Eksperci doszli do wniosku, że istnieją elementy postawy zwierzęcia, morfologia, podniesione kępki futra i wzory na szyi i głowie, które są zbyt podobne, aby obrazy mogły pokazać dwa różne zwierzęta.
Cabral zaprzecza, jakoby zwierzę było wypchane.
Inni fotografowie i turyści byli w tym samym czasie w parku, powiedział BBC , i dlatego jest bardzo mało prawdopodobne, aby ktokolwiek nie widział, jak wypchane zwierzę jest transportowane i umieszczane ostrożnie w tej pozycji.
Zgodnie z oryginalnym podpisem fotograf spędził wiele dni sfrustrowany deszczem w Parku Narodowym Emas, zanim olbrzymi mrówkojad wyszedł z ciemności i pozostał na tyle długo, by zrobić jedno zdjęcie.

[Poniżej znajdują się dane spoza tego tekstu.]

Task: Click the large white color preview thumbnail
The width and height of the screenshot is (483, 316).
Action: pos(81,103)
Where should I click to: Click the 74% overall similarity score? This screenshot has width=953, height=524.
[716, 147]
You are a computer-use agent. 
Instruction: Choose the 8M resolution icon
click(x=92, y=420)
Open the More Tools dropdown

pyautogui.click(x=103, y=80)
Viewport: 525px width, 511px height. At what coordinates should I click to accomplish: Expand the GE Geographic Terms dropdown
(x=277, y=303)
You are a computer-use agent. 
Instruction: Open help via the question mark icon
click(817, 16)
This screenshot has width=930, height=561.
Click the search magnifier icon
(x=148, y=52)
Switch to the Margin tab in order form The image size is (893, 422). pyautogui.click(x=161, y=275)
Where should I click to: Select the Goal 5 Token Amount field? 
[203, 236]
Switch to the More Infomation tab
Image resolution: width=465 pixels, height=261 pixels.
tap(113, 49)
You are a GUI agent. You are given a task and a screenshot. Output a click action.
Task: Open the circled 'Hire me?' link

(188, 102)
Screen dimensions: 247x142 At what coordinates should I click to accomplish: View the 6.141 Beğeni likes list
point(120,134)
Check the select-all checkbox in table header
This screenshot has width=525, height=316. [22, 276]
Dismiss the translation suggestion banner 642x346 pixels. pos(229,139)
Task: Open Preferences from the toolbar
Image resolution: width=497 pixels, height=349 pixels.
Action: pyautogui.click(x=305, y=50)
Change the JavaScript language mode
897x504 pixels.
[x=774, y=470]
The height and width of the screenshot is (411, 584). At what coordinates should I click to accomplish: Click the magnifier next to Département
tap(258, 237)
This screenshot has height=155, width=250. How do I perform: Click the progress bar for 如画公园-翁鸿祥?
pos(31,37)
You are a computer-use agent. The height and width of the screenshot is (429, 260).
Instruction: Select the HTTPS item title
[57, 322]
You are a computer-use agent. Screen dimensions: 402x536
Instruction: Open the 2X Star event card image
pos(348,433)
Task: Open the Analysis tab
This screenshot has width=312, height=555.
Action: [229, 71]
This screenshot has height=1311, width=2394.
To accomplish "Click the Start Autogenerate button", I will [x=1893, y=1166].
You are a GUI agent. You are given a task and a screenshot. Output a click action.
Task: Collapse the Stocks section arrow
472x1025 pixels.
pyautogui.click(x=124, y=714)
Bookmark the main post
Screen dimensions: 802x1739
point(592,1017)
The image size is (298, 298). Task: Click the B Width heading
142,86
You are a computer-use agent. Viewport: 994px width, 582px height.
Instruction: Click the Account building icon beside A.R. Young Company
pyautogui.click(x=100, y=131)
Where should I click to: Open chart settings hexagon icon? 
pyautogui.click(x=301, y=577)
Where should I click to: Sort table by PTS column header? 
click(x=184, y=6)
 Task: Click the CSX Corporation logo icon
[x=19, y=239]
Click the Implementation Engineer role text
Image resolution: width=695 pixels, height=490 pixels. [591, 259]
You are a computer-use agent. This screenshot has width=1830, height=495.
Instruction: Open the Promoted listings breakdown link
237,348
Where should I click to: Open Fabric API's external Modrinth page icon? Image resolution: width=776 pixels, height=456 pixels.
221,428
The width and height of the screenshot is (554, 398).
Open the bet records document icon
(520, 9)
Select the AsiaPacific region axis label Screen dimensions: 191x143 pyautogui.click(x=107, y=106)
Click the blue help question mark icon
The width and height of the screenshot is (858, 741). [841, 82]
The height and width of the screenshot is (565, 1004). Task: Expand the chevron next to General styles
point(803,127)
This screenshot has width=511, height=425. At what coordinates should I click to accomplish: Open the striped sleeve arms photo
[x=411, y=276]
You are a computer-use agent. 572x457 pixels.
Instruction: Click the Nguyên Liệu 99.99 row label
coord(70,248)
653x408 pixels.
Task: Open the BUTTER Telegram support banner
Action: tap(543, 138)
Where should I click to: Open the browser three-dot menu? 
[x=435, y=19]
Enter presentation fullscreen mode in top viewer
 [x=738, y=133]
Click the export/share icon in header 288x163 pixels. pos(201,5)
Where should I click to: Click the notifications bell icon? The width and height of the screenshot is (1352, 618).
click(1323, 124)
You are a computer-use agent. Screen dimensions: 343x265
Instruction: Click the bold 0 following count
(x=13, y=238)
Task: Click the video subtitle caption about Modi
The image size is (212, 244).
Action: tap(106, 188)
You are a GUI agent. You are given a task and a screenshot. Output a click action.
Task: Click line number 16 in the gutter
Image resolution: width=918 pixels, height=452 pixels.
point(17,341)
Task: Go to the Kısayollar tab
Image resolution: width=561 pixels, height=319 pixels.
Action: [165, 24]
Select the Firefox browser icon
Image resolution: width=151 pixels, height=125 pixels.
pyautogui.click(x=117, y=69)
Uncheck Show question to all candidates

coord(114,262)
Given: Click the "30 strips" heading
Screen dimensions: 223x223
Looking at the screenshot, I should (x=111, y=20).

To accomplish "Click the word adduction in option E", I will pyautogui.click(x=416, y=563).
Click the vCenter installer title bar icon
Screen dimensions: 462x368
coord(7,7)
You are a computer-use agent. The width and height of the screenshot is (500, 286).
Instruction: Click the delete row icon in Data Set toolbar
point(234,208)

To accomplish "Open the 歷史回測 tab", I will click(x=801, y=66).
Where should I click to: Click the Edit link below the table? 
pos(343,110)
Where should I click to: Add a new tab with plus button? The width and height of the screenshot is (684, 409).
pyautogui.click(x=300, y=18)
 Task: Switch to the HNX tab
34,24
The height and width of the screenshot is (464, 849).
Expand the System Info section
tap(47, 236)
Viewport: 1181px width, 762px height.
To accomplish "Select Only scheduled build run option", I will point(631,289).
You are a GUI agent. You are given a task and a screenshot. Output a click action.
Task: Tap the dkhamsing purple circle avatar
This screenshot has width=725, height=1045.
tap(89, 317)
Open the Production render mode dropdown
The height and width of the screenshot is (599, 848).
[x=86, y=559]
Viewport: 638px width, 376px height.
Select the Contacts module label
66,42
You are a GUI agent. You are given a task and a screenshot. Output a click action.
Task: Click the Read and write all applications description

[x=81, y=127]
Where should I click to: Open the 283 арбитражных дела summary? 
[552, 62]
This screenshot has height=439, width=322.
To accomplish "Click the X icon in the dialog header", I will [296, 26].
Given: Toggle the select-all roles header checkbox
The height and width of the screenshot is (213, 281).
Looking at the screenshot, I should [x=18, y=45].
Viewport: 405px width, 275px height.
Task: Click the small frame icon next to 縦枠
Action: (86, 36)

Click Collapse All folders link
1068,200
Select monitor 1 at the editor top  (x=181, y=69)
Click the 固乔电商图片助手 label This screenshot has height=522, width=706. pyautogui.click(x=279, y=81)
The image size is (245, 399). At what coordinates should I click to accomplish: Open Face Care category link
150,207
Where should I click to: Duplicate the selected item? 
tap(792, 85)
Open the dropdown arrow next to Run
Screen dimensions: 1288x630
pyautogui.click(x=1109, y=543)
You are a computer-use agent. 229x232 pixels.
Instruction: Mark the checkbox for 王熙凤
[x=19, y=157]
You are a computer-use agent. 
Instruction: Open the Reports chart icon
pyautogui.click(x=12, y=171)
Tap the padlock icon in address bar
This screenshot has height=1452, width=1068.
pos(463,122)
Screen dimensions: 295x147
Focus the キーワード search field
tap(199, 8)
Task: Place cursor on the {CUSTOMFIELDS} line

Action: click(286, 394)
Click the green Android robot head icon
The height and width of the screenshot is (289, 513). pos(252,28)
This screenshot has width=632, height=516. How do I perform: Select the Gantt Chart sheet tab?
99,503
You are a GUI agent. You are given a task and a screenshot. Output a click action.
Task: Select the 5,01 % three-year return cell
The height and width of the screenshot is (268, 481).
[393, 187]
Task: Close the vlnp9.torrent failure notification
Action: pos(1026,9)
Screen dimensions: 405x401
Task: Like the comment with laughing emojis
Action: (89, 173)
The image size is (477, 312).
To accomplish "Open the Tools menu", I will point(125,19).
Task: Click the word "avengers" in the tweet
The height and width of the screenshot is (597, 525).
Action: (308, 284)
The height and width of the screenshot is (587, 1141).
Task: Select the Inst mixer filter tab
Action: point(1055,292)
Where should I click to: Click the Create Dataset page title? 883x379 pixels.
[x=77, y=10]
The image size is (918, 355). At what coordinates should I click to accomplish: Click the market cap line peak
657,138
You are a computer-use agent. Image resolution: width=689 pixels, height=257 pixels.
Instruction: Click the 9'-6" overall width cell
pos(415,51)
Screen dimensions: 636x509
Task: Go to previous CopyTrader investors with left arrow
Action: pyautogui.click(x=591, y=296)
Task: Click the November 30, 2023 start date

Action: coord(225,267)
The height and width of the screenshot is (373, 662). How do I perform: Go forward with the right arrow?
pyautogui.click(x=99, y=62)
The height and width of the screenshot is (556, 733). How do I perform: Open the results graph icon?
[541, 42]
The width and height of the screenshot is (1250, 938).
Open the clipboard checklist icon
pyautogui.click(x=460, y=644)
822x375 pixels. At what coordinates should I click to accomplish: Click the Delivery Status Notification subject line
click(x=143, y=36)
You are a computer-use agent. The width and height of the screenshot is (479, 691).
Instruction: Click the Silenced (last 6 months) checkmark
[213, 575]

To nie pierwszy raz, kiedy sędziowie WPY musieli zdyskwalifikować zwycięskie zgłoszenie, mówi BBC. W 2009 roku wyrzucili zdjęcie nagrody głównej, które rzekomo przedstawiało dzikiego wilka hiszpańskiego przeskakującego przez bramę. Podobne dochodzenie wykazało, że przedstawione na zdjęciu zwierzę wcale nie było dzikie, ale oswojony wilk z zoo.
Roz Kidman Cox, członkini jury z 2017 roku, ostrzegła innych, którzy przesyłają wątpliwe zdjęcia w celu zdobycia nagród. Uważam, że to przygnębiające i zaskakujące, że fotograf zadał sobie tyle trudu, by oszukać konkurencję i jej fanów na całym świecie – powiedziała.